FACT CHECK: Does This Image Show A ‘Vaccination Exemption’ Card In The Philippines?

Kenia Mazariegos | Contributor

An image shared on Facebook allegedly shows a “vaccination exemption” card from the Philippines.

Verdict: False

The Philippines’ Department of the Interior and Local Government (DILG) stated the card was “fake.”

Fact Check:

The Philippines’ “No Vaccination, No Ride” policy barred the unvaccinated from using any form of public transportation in the city of Manila, according to NPR. The policy, enforced by the Department of Transportation, required people to show a copy of their vaccination or identification card to use transportation unless they are exempt or have permission to travel, according to France 24.

The policy was lifted on Feb. 1, according to ABS-CBN News. Goddes Hope Libiran, a spokesperson for the Transportation Department, told the outlet that the policy would be lifted once the metropolitan Manila region de-escalated to Alert Level 2. Metro Manila and other areas have since gone to Level 1, the lowest alert level, and will remain so until March 15, according to the Associated Press.

Social media users are sharing an image of an alleged exemption card that suggests the Transportation Department distributed these passes to those who do not wish to get vaccinated. (RELATED: Do You Need A Phone To Show Proof Of Vaccination In Canada?)

The alleged exemption card has a green border with the words “Vaccination Exemption Card,” along with a QR code that links to a Google Drive folder that contains flyers and leaflets written in Filipino. The purported card also includes text that reads, “I fully understand the risks of non-vaccination, hence, I prefer to practice safety guidelines to keep myself and the community safe.”

The card is not real. The Transportation Department only allowed essential workers, people with medical restrictions and those traveling for essential purposes to be exempt, according to the Philippines News Agency.

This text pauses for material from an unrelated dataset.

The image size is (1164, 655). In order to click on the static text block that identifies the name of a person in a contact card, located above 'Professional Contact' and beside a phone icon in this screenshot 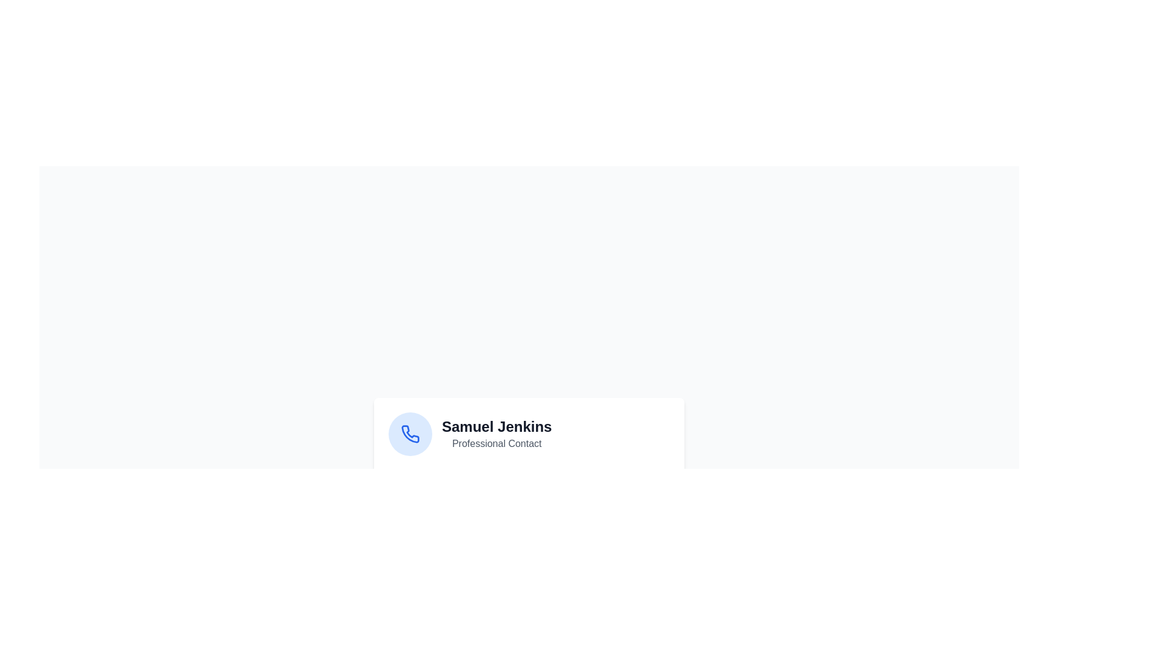, I will do `click(497, 426)`.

The article makes no mention of a vaccination exemption card.

Jonathan Malaya, the undersecretary and spokesperson of the Department of the Interior and Local Government, confirmed Jan. 18 that the exemption card is “fake.”

“The public is warned that there is no such thing as a ‘vaccination exemption card.’ This is not authorized, issued, nor recognized by the government. In other words, these are fake,” Malaya said in the statement, adding that the government will “never issue nor recognize such cards” since it would run counter to the country’s vaccination program.

Check Your Fact reached out to the Department of Transportation for the Philippines and will update the article if a response is provided.